This week we’re looking at one of the most
anticipated experiences in my drinking life so far; trying the Highland Park
18. A single malt that has been described elsewhere in the following glowing
terms:
“the tears of a
God.” – Master of Malt
“the only downside
of this whiskey is that having tasted it my love of all others has declined.
Its rather like meeting cheryl cole.Simply the best.” The Whisky Exchange
Will it – can it – can anything – live up to
a billing like that? Let’s find out…
The Highland Park 18 (43% ABV) seems to be a pertinent example of the oft stated recent(ish) rise in scotch
prices. I hadn’t noticed it before, but I paid £70.09 + P&P for my bottle
from The Drink Shop, and this
was significantly cheaper than at the
other major online retailers (like £30 cheaper). However, a comparative online review
of the HP18 against the Talisker 18 from 2012 revealed that they paid a mere
£57.95 for the HP18. While it is possible now, that the HP18 contains a good
deal of Highland Park’s older stocks, I feel this is an unreasonable increase –
it has almost doubled in two years. But what do I know about economies and
market forces?
What I do know is
that this is in fact the most I have ever paid for a bottle of spirits, and
marks the first time I’ve paid more than £1 per centilitre of product.
On first taste
Not immediately
superior to the 12, nor does it go all out to impress – which you might feel
entitled to expect when you’ve dropped 75 (or potentially 100+) notes on its
purchase, however… being a bit more experienced now, I expect to have to wait a couple of weeks for a whisky’s true
quality to be revealed, and with the HP18… there are encouraging signs. Such
as, while I may not be smacking my lips, going “mmmmmmm!”, it is obviously dangerously drinkable – though its
extravagant price tag is likely to discourage any temptation to go back for a
second glass. I may not be bowled over by an obvious complexity, but I am
hopeful as regards its pleasant subtlety.
No, for £75 I won’t
be satisfied with “pleasant” and “subtle”, but I am confident this is going to
turn out to be so much more.
Further visits
A few days later the
HP18 seemed more ready to show itself, but what it shows is not perhaps what
I’m looking for.

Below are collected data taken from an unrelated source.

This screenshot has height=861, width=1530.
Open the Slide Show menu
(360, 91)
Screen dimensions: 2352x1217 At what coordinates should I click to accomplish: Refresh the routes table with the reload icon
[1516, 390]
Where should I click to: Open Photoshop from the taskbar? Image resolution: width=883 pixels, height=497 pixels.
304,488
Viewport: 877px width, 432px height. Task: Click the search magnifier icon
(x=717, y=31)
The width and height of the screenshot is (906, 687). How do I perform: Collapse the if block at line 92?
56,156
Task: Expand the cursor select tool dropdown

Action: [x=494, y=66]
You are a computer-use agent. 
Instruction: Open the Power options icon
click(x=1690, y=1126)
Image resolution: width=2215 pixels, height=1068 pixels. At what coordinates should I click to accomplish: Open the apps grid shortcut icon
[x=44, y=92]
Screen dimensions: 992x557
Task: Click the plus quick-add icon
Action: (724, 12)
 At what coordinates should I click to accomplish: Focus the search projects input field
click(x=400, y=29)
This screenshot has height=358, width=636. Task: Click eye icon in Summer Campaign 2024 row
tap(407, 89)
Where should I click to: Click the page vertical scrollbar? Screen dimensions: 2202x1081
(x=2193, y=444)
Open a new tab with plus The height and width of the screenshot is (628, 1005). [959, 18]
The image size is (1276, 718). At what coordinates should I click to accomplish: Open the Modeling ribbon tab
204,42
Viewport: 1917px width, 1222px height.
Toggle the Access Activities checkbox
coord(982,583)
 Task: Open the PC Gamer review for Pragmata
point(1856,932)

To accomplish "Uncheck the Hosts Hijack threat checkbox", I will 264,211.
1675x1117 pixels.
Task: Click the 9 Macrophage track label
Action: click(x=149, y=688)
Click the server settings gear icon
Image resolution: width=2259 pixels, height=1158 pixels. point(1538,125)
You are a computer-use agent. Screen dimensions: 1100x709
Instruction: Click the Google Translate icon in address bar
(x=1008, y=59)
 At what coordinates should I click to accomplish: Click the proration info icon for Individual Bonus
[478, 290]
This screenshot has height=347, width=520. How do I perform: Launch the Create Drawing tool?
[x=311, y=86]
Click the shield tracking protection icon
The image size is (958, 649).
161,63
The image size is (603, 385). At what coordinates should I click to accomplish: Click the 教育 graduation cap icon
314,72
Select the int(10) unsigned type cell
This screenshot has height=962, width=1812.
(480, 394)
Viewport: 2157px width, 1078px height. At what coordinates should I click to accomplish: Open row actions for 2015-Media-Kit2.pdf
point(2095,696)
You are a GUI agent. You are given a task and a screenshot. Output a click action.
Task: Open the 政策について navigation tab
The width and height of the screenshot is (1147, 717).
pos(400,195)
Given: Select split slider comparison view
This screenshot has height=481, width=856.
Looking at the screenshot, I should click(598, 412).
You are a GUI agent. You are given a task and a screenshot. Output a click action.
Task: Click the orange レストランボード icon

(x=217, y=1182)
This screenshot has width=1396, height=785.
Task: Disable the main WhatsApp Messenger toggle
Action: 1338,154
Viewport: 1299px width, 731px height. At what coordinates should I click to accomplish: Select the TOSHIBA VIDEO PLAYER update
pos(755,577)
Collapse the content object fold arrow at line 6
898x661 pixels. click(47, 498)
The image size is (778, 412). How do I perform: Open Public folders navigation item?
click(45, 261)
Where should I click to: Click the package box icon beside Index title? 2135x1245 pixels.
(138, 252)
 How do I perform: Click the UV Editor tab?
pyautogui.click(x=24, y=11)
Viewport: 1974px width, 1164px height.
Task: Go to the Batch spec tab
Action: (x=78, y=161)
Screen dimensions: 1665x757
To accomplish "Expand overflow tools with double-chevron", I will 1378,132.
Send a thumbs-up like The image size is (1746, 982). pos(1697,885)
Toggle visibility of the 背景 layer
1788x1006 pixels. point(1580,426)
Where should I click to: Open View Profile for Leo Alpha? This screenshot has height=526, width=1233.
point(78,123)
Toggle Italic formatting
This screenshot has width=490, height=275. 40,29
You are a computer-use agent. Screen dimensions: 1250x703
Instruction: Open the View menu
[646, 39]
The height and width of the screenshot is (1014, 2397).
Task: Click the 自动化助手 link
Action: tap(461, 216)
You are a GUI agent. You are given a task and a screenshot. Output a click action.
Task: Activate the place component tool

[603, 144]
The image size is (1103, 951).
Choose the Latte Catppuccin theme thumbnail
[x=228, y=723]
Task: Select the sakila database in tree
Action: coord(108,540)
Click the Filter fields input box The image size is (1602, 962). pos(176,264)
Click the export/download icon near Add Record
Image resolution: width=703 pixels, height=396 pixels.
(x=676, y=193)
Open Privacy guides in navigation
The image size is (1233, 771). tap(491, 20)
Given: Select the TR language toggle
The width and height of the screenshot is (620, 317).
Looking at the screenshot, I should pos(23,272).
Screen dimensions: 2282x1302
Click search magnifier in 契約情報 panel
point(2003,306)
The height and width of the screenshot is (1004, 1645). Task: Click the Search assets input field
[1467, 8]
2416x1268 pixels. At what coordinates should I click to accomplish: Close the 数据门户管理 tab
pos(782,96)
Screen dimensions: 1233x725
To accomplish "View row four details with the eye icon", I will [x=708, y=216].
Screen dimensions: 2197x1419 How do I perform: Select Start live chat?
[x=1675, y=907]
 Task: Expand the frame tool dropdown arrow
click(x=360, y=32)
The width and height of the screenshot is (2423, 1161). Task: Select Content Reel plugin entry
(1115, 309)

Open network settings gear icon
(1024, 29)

I am interested to recall at this point that Jim Murray’s 2013Whisky Bible appraisal includes a comment to the extent that he often uses HP18
to introduce ladies to the world of whisky … because what strikes me at this
point is that ladies might like this
whisky. To use a word that I often mock in describing spirits… this one is very
smooth, very smooth. In fact, there are no rough edges at all. And therein lies
the cause of my – albeit very slight – disappointment. I like rough edges. I want my
senses to be challenged. Could it be… that this whisky is too nice – both physically and figuratively?
As the weeks passed,
and I delved deeper into the bottle, my opinions weren’t changing too much,
though I was starting to notice a slightly sour, woody note coming through. It is easy to put
that down to the extra 6 years aging, but not so easy to accept that the spirit
is better as a result.
It always smells
great when I uncork that chunky bottle though, and I think the body is superior
to the 12, but my thoughts on the palate are mixed. On certain parts of the
tongue, the pleasant mouthfeel is all you get – there’s none of those
explosions of delight that the HP12 brings and indeed that all my favourite
whiskies do – but there is one area, when I press the liquid between my tongue
and the rear of the upper part of my mouth, that produces a unique and
beguiling reaction as the sweetness spreads its love outwards. What am I
talking about? I don’t know; how are you supposed to describe this shit?
Conclusion
The ultimate verdict
for this one can only rest on whether it is better than the HP12, and by how
much. At 3 times the price, you’ve got
to hope it delivers but really… is it even possible that something could be three times better than the HP12? I
don’t think so.
Well, the results
are in, and my feelings are mixed. On the one hand I’m disappointed that it
wasn’t the all-consuming, life changing pinnacle of whisky experience that I
was hoping for, while on the other I’m pleased I don’t have to pay £70-100 for
the absolute best – I can still get that for £25 to £45. It did show some
high levels of class by the time I came to finishing the bottle, but not the
complexity that I was both hoping for and expecting.
I think if anything,
I’ve learned where my fiscal boundaries are in relation to whisky; in my world
I don’t think it is possible for a whisky to be actually worth £70 and up, so while I might gamble on buying a
pricey bottle again, it won’t be the HP18. I fully expect I’ll come to try the other HP
expressions – but I’ll definitely continue buying the HP12 and espousing its
particular virtues.
Expectations can
confound and then ruin an experience merely by their weight, but when you have
a cheaper, younger mistress whose company you can enjoy more and even more
frequently… I think it’s fair to say that expectations are not the whole story.